**Exercise directions:** Return each line below exactly as it reads, and omit any image in it.

**Source data:**
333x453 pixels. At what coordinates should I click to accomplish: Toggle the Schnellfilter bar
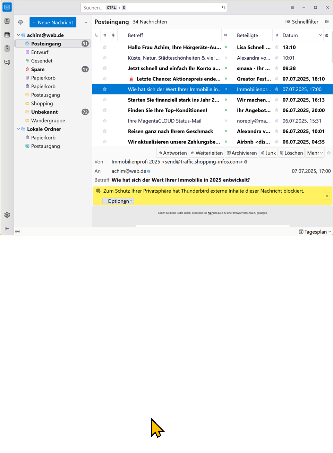click(x=302, y=22)
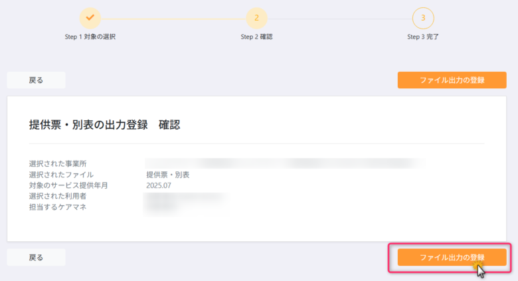Click progress line between Step 1 and 2
This screenshot has width=518, height=281.
pos(173,19)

**Finished task:**
333x453 pixels. At what coordinates should I click to accomplish: Toggle the Schnellfilter bar
click(x=302, y=22)
Click progress line between Step 1 and 2
This screenshot has width=518, height=281.
pos(173,19)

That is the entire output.